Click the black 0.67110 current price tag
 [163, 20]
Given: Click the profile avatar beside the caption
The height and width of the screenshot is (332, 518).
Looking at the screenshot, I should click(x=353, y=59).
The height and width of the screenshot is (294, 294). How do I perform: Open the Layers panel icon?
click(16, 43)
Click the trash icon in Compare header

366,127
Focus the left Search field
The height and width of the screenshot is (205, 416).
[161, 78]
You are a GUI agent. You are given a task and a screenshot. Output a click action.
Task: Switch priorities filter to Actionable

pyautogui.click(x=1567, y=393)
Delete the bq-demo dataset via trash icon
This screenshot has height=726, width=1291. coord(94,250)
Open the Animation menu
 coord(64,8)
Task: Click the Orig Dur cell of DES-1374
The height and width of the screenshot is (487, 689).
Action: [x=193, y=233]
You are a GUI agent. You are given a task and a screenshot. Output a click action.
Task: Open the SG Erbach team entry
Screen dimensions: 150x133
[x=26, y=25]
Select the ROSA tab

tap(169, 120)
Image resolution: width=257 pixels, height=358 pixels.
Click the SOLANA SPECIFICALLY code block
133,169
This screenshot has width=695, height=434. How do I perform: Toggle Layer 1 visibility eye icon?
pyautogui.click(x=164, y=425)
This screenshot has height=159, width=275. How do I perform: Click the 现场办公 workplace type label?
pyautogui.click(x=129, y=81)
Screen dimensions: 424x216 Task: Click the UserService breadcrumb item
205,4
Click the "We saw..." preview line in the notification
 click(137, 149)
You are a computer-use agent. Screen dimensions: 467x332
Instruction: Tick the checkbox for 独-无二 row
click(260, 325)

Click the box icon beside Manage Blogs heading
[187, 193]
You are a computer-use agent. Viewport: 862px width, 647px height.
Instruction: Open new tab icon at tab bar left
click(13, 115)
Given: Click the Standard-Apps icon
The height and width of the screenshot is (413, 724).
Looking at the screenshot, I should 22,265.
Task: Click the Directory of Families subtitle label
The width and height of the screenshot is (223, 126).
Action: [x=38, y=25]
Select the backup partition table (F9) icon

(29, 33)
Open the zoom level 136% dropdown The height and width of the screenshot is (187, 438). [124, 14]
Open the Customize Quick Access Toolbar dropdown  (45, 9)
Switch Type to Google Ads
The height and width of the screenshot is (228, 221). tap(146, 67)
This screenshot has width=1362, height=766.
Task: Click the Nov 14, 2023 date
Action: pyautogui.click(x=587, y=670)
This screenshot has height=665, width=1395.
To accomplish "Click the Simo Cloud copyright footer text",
......
| Task requirements |
Reproduce the items word for word, from the first line through the line containing "Looking at the screenshot, I should click(x=353, y=59).", including that line.

| Complete output |
Click the black 0.67110 current price tag
 [163, 20]
Given: Click the profile avatar beside the caption
The height and width of the screenshot is (332, 518).
Looking at the screenshot, I should click(x=353, y=59).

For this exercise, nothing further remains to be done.